Ouvrir les yeux
admin | 30 juillet 2013Si j’ai mis tant de temps à tenir ma promesse, ce n’est pas parce que je l’avais faite à la légère. Il n’est de plus beau cadeau que l’on puisse me faire, ou que je puisse faire, qu’un livre que l’on a lu. Offrir un livre est déjà en soi un beau geste. Mais un livre que l’on a lu, qui nous a interpellé, secoué, ému, agacé c’est une démarche plus personnelle. C’est une invite au partage, à mesurer nos réactions respectives. C’est comme aller voir un film ensemble au ciné et sur le chemin du retour le commenter.
A l’époque je n’avais peut-être pas tout à fait conscience de cela, ni de notre écart d’âge, sinon par correction je n’aurais attendu tout ce temps. Mais ce livre présente de prime abord deux défauts majeurs qui le rendaient difficile a lire. D’abord le titre: « ouvrez donc les yeux » il est porteur de trop de désespérance et de pas moins d’arrogance pour le rendre attirant pour le jeune homme que j’étais.

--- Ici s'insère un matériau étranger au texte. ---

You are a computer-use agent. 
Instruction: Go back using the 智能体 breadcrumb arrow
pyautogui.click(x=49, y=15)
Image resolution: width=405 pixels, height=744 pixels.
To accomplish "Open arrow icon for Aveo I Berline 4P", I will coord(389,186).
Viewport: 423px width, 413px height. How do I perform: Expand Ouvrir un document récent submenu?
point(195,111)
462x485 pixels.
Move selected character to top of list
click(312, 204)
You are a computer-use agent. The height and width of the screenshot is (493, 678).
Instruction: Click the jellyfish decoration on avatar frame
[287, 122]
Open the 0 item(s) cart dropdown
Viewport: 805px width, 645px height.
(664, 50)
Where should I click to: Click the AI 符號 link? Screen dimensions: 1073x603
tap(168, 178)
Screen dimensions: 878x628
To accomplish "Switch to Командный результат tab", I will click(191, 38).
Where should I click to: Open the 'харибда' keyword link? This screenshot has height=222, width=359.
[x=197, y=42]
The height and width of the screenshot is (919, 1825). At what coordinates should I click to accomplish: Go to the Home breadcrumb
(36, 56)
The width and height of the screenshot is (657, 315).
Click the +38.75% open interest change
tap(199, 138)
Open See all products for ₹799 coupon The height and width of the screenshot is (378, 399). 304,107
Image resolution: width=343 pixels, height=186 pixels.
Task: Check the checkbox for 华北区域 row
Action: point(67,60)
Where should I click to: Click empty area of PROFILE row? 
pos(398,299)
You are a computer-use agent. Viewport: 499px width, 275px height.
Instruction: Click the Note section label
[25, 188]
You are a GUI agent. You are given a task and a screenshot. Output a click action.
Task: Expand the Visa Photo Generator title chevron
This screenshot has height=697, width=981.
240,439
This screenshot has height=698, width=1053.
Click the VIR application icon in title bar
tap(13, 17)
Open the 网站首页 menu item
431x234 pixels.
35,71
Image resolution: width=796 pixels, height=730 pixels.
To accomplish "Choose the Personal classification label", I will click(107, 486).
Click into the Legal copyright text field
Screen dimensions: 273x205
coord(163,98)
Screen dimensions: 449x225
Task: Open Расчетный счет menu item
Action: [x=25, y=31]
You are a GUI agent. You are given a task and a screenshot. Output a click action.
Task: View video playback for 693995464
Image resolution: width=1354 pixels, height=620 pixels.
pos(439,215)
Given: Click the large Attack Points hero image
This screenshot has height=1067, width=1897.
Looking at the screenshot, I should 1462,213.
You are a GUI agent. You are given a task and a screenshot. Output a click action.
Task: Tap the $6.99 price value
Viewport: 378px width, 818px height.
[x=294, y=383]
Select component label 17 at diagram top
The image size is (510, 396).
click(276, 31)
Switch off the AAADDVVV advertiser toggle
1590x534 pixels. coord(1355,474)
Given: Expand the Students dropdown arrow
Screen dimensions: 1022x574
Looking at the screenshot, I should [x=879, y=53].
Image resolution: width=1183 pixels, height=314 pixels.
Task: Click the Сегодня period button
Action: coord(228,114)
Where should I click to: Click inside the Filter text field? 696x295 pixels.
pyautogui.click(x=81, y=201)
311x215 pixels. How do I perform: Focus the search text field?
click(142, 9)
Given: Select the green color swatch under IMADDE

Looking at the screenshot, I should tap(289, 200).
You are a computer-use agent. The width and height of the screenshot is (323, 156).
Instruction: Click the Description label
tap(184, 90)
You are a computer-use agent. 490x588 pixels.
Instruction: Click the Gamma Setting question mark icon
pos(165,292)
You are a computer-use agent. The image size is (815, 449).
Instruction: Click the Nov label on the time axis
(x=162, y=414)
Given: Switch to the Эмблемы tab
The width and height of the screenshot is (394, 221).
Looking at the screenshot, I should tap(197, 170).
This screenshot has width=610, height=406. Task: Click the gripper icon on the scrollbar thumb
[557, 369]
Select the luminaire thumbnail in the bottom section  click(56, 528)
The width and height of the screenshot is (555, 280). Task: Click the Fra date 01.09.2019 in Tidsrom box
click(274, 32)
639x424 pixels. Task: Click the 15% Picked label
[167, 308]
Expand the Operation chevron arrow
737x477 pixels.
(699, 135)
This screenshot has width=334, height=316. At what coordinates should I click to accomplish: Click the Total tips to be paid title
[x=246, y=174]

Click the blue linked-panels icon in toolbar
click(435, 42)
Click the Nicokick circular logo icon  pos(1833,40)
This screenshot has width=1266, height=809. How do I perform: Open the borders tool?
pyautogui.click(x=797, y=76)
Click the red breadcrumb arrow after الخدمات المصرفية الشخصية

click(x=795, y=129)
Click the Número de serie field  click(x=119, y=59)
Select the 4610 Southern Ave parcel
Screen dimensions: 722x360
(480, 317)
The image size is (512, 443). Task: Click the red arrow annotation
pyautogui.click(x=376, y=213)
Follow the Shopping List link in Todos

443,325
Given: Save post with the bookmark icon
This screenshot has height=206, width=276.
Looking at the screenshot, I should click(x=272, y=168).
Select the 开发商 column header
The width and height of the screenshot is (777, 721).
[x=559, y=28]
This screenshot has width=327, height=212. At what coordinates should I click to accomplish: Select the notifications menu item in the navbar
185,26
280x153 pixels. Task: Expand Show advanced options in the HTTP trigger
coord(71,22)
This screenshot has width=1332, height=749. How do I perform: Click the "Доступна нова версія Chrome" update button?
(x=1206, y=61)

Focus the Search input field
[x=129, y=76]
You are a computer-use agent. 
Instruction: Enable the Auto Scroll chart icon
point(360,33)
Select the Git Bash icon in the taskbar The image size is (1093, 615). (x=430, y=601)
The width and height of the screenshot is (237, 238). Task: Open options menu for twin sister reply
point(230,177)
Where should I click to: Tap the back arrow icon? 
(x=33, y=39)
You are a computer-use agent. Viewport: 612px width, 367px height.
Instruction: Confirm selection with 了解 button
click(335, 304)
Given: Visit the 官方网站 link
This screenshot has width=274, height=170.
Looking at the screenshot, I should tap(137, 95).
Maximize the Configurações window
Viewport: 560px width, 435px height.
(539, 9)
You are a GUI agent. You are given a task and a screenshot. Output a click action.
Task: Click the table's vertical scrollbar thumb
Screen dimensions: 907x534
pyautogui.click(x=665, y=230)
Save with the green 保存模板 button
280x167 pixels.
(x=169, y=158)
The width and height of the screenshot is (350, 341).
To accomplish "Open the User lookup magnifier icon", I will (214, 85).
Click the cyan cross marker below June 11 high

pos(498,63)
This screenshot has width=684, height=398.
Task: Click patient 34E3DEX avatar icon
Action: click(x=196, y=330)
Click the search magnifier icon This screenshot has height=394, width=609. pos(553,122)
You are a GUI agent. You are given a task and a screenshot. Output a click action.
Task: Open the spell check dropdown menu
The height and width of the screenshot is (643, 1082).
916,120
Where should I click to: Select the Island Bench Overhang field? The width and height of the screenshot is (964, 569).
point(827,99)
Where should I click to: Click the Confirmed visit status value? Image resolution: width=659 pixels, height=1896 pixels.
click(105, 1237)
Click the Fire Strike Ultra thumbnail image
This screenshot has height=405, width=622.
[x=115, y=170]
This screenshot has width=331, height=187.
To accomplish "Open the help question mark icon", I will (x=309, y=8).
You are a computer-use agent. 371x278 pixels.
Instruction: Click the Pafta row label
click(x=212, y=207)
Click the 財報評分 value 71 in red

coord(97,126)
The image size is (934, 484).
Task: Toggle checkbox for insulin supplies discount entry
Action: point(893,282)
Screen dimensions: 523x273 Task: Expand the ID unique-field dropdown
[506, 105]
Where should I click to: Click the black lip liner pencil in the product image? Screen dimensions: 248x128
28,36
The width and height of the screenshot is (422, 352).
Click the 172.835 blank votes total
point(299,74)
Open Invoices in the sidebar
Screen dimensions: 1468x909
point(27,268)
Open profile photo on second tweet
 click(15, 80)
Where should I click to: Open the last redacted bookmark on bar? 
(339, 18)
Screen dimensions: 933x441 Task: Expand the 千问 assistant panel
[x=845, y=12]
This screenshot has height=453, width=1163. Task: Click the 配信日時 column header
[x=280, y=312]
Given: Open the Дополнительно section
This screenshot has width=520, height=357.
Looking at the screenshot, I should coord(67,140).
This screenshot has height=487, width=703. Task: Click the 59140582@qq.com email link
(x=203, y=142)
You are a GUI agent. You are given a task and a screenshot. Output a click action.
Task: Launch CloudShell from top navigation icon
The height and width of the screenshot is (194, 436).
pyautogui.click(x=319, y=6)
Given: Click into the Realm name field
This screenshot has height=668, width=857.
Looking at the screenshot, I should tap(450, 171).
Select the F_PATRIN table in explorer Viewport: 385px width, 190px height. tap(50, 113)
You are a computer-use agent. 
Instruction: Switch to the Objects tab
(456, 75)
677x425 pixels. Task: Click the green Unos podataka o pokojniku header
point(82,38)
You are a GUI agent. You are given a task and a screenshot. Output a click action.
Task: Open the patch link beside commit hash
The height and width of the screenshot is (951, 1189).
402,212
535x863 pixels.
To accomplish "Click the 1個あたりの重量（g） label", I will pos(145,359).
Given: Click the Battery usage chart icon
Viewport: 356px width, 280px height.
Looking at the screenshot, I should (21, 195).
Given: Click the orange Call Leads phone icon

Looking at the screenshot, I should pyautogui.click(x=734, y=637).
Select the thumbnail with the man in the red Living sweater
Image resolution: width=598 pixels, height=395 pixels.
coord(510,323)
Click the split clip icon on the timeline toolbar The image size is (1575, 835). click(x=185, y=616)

C’est Wolinski qui m’apprit ce respect qu’il faut avoir de ceux que l’on a été ou de ceux que l’on sera, dans cette BD ou le jeune « Georges » rencontre le vieux « Georges » et dont j’ai oublié le titre. Le jeune Luis trouvait donc beaucoup d’arrogance à ce titre. Celui qui commande aux autres d’ouvrir les yeux suppose que lui voit la vérité. Et tant de désespérance dans ce cri, dans cet impératif, quel jeune a donc envie qu’on lui dise que le monde tel qu’il le perçoit est bien moins pire que ce qu’il verrait en réalité s’il les ouvrait. Qui peut donc croire qu’un livre d’entretiens fera ouvrir les yeux à l’humanité sur le sort funeste qui l’attend si elle ne s’empare de sa destinée.
Un livre d’entretiens, tel est le deuxième défaut de cet ouvrage qui en tint éloigné le jeune Luis. Je trouve aujourd’hui encore ce type d’ouvrage ennuyeux à lire, ces pseudos questions et ces réponses qui ne peuvent être que superficielles relèvent certainement d’une curieuse invention d’éditeur. Le mode interview pour un livre me parait aussi ennuyeux qu’un long monologue à la télévision ou à la radio. A l’inverse ces médias ci sont idoines pour cet exercice et permettent dès lors que le direct est de mise, et que de véritables journalistes sont à l’œuvre d’avoir des échanges intéressants. Hélas en France les interviews sont souvent aussi ennuyeuses à l’écrit qu’à l’oral. Mais au moins ces ouvrages ont-ils un mérite celui de reconnaitre l’incapacité pour le signataire principal de l’ouvrage à écrire un « vrai » livre, soit par manque de temps, soit par manque de talent. C’est sommes toutes plus honnête que ceux, politiques notamment, qui recourent à un ou des « nègres »… J’ai souvenir d’un ambitieux politique, « auteur » de nombreux livres, qui allait jusqu’à reprocher à un de ses « collègues » qu’on ne sache ce qu’il pense puisqu’il n’en avait écrit aucun.
Mais revenons à Claude Mossé (l’intervieweur) et Haroun Tazzief. Cet ouvrage échappe un tout petit peu au griefs que l’on peut faire au genre, parce qu’il est plus équilibré, Claude Mossé, opine parfois assez longuement et on a sur quelques pages l’illusion d’assister à un véritable échange. Commencé en 1978, au lendemain de la défaite de l’union de la Gauche aux élections et publié en 1980 une année avant l’alternance, condition sine qua non pour Haroun de toute démocratie, il offre un regard sur la fin des années Giscard, des réflexions et « prédictions » qu’il est intéressant de lire 33 ans après. Au fond le temps a rendu l’ouvrage plus intéressant encore probablement, intéressant mais pas moins déprimant.